Cooking Tips for the Best Farro Soup:
- Rinse your farro: Before adding the farro to the soup, rinse it under cold water to remove any excess starch. This will help prevent the soup from becoming too thick.
- Don't overcook the farro: Farro should be tender but still have a slight bite. Overcooked farro can become mushy.
- Add other vegetables: Feel free to add other vegetables to your soup, such as zucchini, bell peppers, or mushrooms.
- Make it a complete protein: Add cooked chicken, chickpeas, or lentils for a more protein-rich meal.
Variations:
- Lemon Farro Soup: Add the zest and juice of one lemon at the end of cooking for a bright and zesty twist.
- Spicy Farro Soup: Increase the amount of red pepper flakes or add a pinch of cayenne pepper for extra heat.
- Creamy Farro Soup: Stir in a splash of heavy cream or coconut milk before serving for a richer, creamier texture.

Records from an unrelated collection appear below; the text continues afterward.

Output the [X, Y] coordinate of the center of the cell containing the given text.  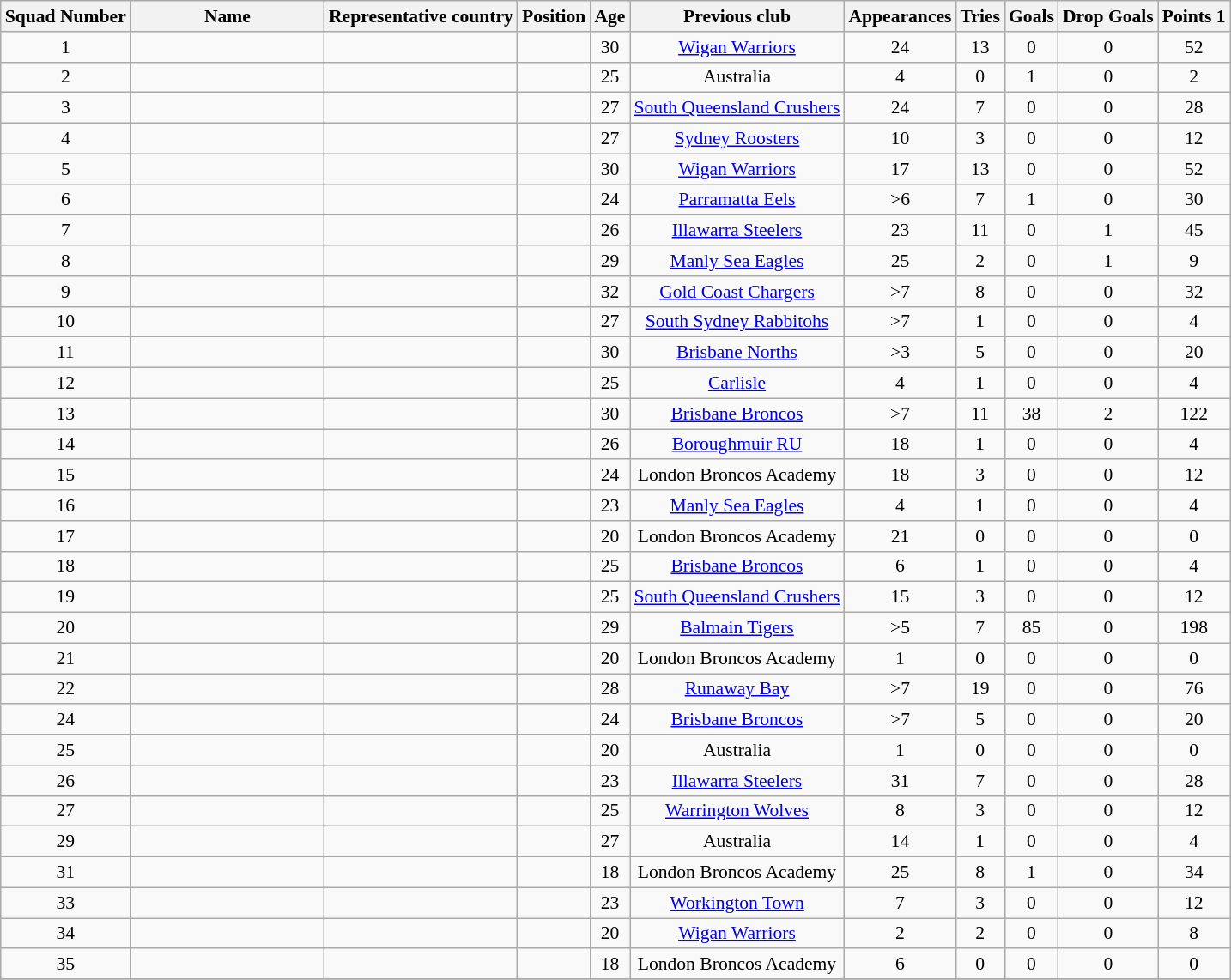
Workington Town [737, 903]
>5 [900, 628]
Parramatta Eels [737, 200]
South Sydney Rabbitohs [737, 322]
Tries [980, 16]
85 [1032, 628]
35 [65, 965]
Sydney Roosters [737, 139]
Position [554, 16]
Brisbane Norths [737, 353]
Balmain Tigers [737, 628]
122 [1194, 414]
Warrington Wolves [737, 811]
16 [65, 506]
38 [1032, 414]
Drop Goals [1108, 16]
22 [65, 689]
33 [65, 903]
>6 [900, 200]
Squad Number [65, 16]
Runaway Bay [737, 689]
76 [1194, 689]
Gold Coast Chargers [737, 292]
>3 [900, 353]
198 [1194, 628]
Carlisle [737, 384]
Previous club [737, 16]
Name [227, 16]
Goals [1032, 16]
Representative country [421, 16]
Points 1 [1194, 16]
Boroughmuir RU [737, 445]
Appearances [900, 16]
45 [1194, 231]
Age [609, 16]
Provide the (X, Y) coordinate of the cell's center where the given text is located.  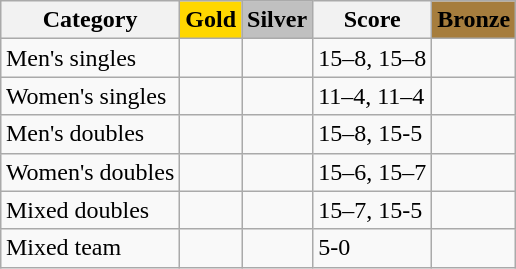
Score (372, 20)
Bronze (474, 20)
Women's singles (90, 96)
11–4, 11–4 (372, 96)
Gold (211, 20)
15–6, 15–7 (372, 172)
15–8, 15–8 (372, 58)
Women's doubles (90, 172)
5-0 (372, 248)
Mixed team (90, 248)
15–7, 15-5 (372, 210)
Men's singles (90, 58)
Category (90, 20)
Men's doubles (90, 134)
Mixed doubles (90, 210)
Silver (278, 20)
15–8, 15-5 (372, 134)
For the text-containing cell, return its midpoint in (X, Y) coordinate format. 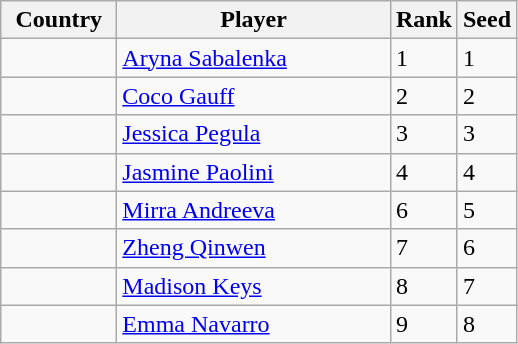
Player (254, 20)
5 (486, 210)
Emma Navarro (254, 324)
Seed (486, 20)
Country (59, 20)
9 (424, 324)
Mirra Andreeva (254, 210)
Rank (424, 20)
Madison Keys (254, 286)
Coco Gauff (254, 96)
Aryna Sabalenka (254, 58)
Jessica Pegula (254, 134)
Jasmine Paolini (254, 172)
Zheng Qinwen (254, 248)
Output the (X, Y) coordinate of the center of the cell containing the given text.  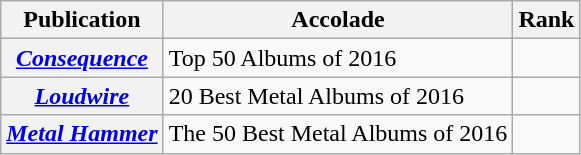
Accolade (338, 20)
Rank (546, 20)
Consequence (82, 58)
The 50 Best Metal Albums of 2016 (338, 134)
Top 50 Albums of 2016 (338, 58)
Loudwire (82, 96)
20 Best Metal Albums of 2016 (338, 96)
Publication (82, 20)
Metal Hammer (82, 134)
Find where the given text appears and provide that cell's center as [x, y] coordinate. 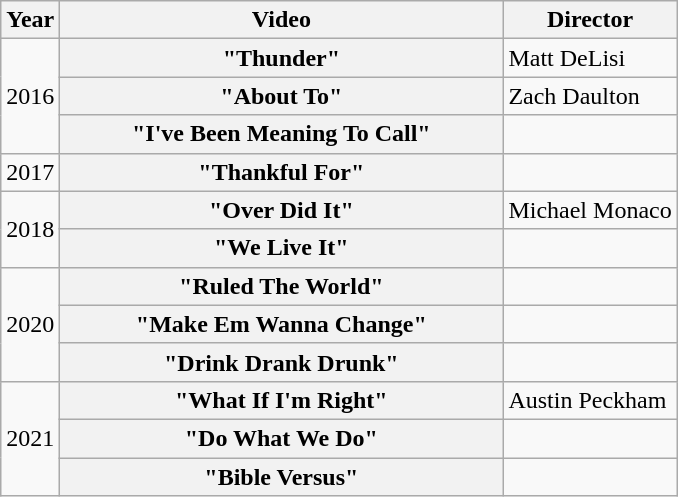
"Drink Drank Drunk" [282, 362]
Zach Daulton [590, 96]
Director [590, 20]
"Bible Versus" [282, 477]
Matt DeLisi [590, 58]
2021 [30, 438]
"Ruled The World" [282, 286]
2018 [30, 229]
Video [282, 20]
"We Live It" [282, 248]
"About To" [282, 96]
"Do What We Do" [282, 438]
"I've Been Meaning To Call" [282, 134]
"Thankful For" [282, 172]
Year [30, 20]
2020 [30, 324]
"Over Did It" [282, 210]
"Thunder" [282, 58]
2016 [30, 96]
"Make Em Wanna Change" [282, 324]
2017 [30, 172]
"What If I'm Right" [282, 400]
Austin Peckham [590, 400]
Michael Monaco [590, 210]
Locate the cell with the specified text and output its (X, Y) center coordinate. 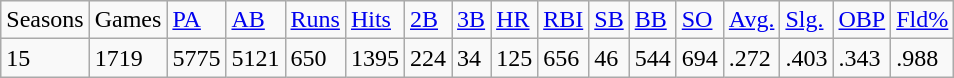
Runs (315, 20)
2B (428, 20)
.272 (752, 58)
OBP (862, 20)
.403 (806, 58)
46 (609, 58)
650 (315, 58)
SB (609, 20)
1395 (374, 58)
5121 (256, 58)
Hits (374, 20)
RBI (564, 20)
Seasons (45, 20)
.343 (862, 58)
Avg. (752, 20)
694 (700, 58)
HR (514, 20)
224 (428, 58)
125 (514, 58)
PA (196, 20)
15 (45, 58)
SO (700, 20)
Slg. (806, 20)
34 (472, 58)
AB (256, 20)
.988 (922, 58)
5775 (196, 58)
1719 (128, 58)
BB (652, 20)
656 (564, 58)
Games (128, 20)
3B (472, 20)
544 (652, 58)
Fld% (922, 20)
Output the (X, Y) coordinate of the center of the cell containing the given text.  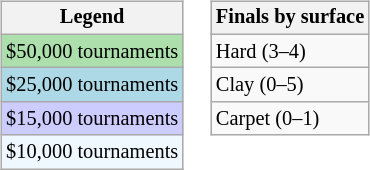
$50,000 tournaments (92, 51)
Carpet (0–1) (290, 119)
Hard (3–4) (290, 51)
Legend (92, 18)
$25,000 tournaments (92, 85)
$10,000 tournaments (92, 152)
Finals by surface (290, 18)
Clay (0–5) (290, 85)
$15,000 tournaments (92, 119)
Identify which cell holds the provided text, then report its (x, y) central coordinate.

Nutritional Information (per serving, approximate):
- Calories: Approximately 300-350
- Protein: 10-12 grams
- Fiber: 8-10 grams
This delicious and healthy farro soup is a perfect example of quick dinner ideas that are both satisfying and nutritious. The recipe is easily adaptable to your taste and dietary needs, making it a versatile addition to your homemade cooking repertoire. Enjoy this best recipe and impress your family and friends with your culinary skills!